Set exercise 1: From the forum thread on parsing, copy out the part that opens with the words "Out of interest, how" and closes with "in my implementation.".
Set exercise 2:
Answer these questions using the forum thread on parsing.
(a) What feature does the thread say Chumsky lacks?
(b) Which token, when it does not follow an atom, causes that atom to be parsed twice?
(c) Which parser combinators are both lexers still using?

Given passage:
%%

Out of interest, how do just the lexing times compare? My suspicion is that lexing probably got a lot faster, but parsing didn't (because parsing already requires a lot of collecting into vectors, recursive data structures, etc. so there probably wasn't much that zero-copy
could improve on).
I was going back through my Parser looking for those optimizations you were hoping for and I found THE problem in my implementation.
Ah yes, this is quite a common pitfall. Chumsky doesn't have memoisation, so it'll eagerly attempt to parse both interpretations twice, which can rapidly become exponential!
I'm quite surprised that master
and zero-copy
now have similar timings though. I would have hoped that at least some of its improvements were visible...
I will give it a look when I can tomorrow, but I have only moved over the parser as of currently, so both lexers are using the non-zero-copy parser combinators, and are identical.
Sorry for the confusion 😅 My branch naming scheme when working on my own stuff needs work.
It parses EVERY atom twice if that atom is not followed by a TokenKind::OpPow
@Zij-IT Could you further elaborate? I do not really understand why this is the case.
@Zij-IT Could you further elaborate? I do not really understand why this is the case.
Here is the parser again to prevent you having to scroll up :D
let power = atom
.clone()

%%

Data extract:
%%

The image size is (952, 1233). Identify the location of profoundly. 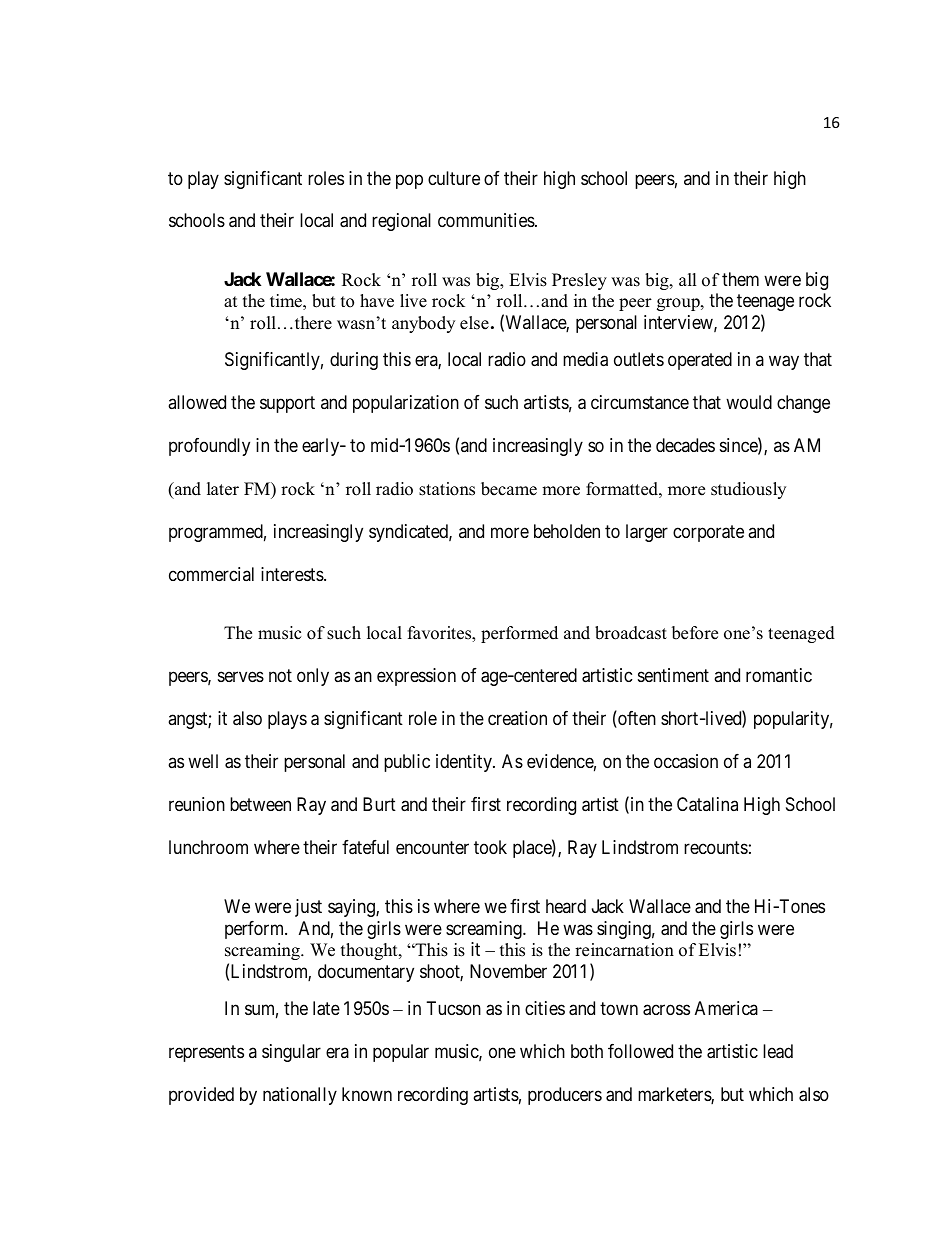
(209, 447).
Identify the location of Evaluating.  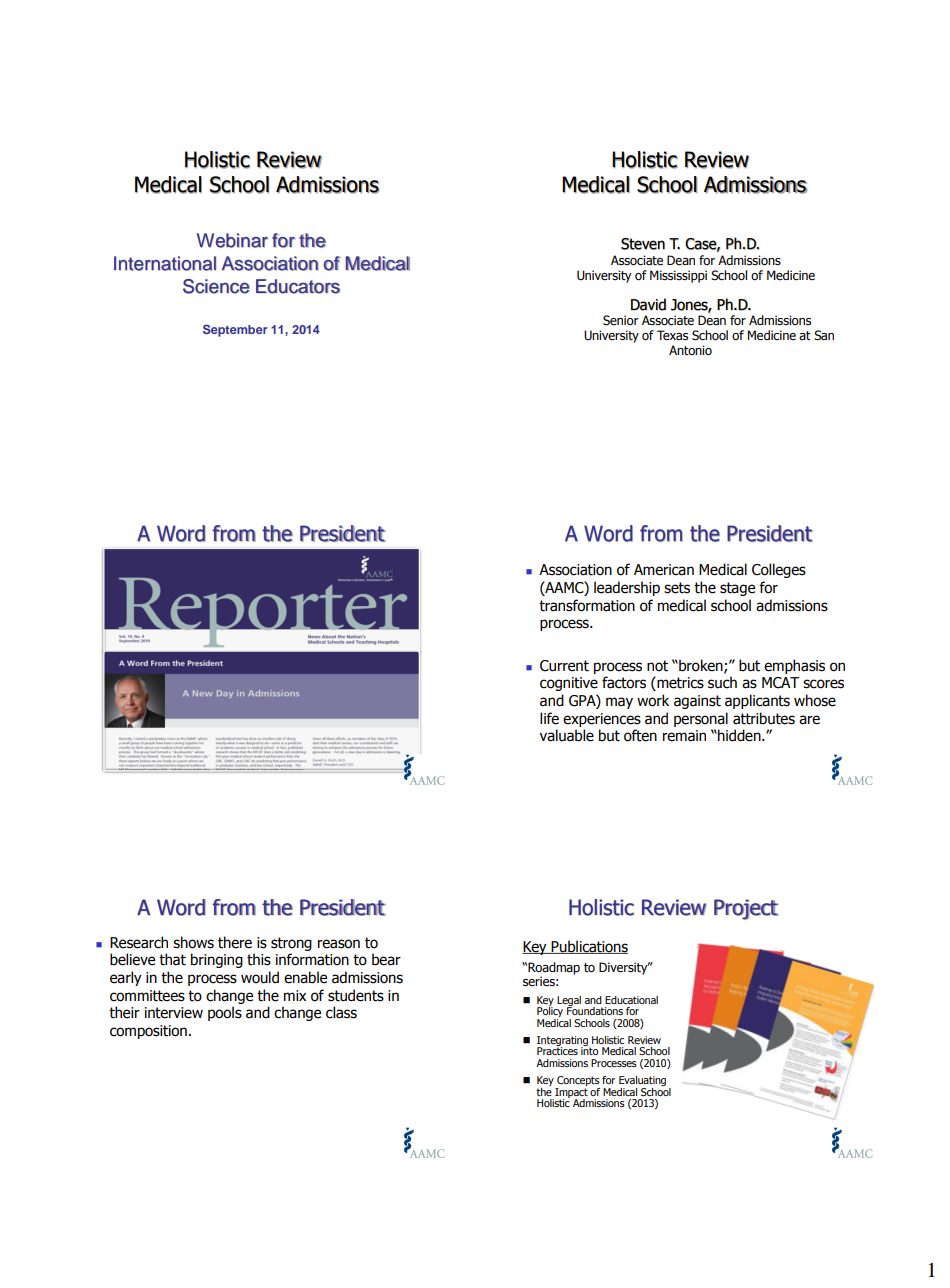
(642, 1082).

%%

Correct response 1:
Out of interest, how do just the lexing times compare? My suspicion is that lexing probably got a lot faster, but parsing didn't (because parsing already requires a lot of collecting into vectors, recursive data structures, etc. so there probably wasn't much that zero-copy
could improve on).
I was going back through my Parser looking for those optimizations you were hoping for and I found THE problem in my implementation.

Correct response 2:
(a) Memoisation.
(b) TokenKind::OpPow.
(c) The non-zero-copy parser combinators.